## Goal
Render the entries below as a Markdown table with the columns Row and Line, giving each non-blank line its own numbered row and skipping blank lines. Leave the pictures out of the table.

## Dataset extract

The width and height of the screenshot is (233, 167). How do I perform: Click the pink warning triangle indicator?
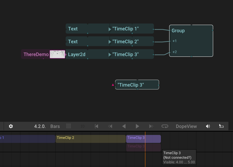[x=113, y=85]
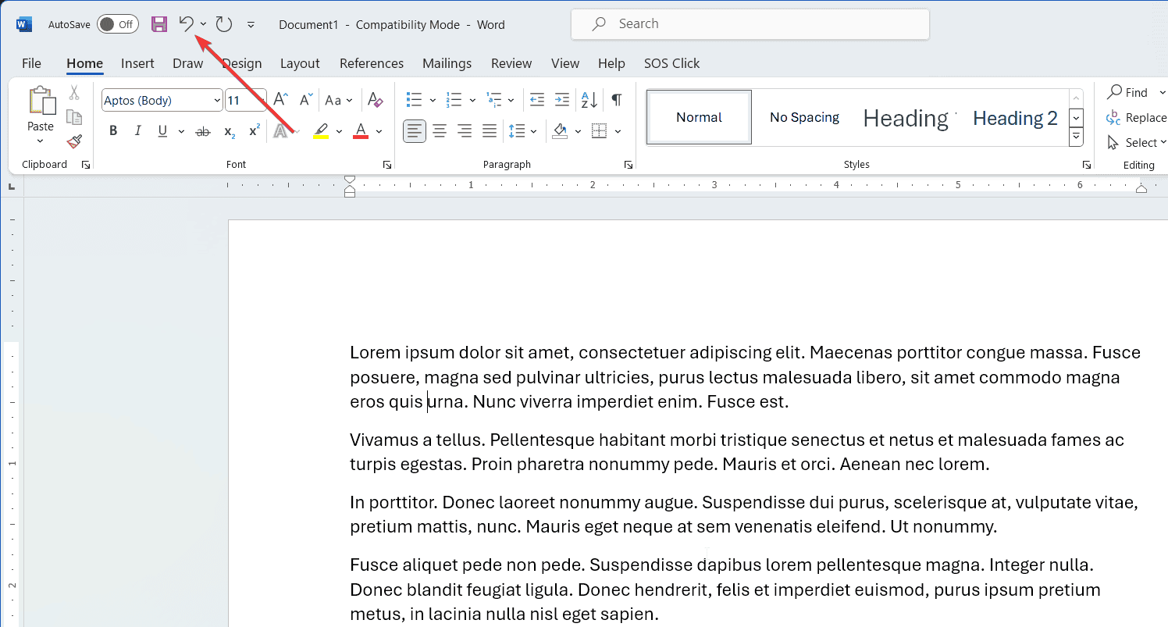Toggle Bold formatting

click(113, 131)
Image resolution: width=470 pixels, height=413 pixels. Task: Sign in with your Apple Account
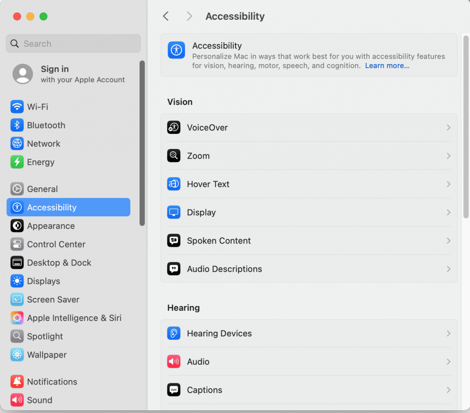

## Written answer
| Row | Line |
|---|---|
| 1 | The width and height of the screenshot is (233, 167). How do I perform: Click the pink warning triangle indicator? |
| 2 | [x=113, y=85] |
| 3 | Toggle Bold formatting |
| 4 | click(113, 131) |
| 5 | Image resolution: width=470 pixels, height=413 pixels. Task: Sign in with your Apple Account |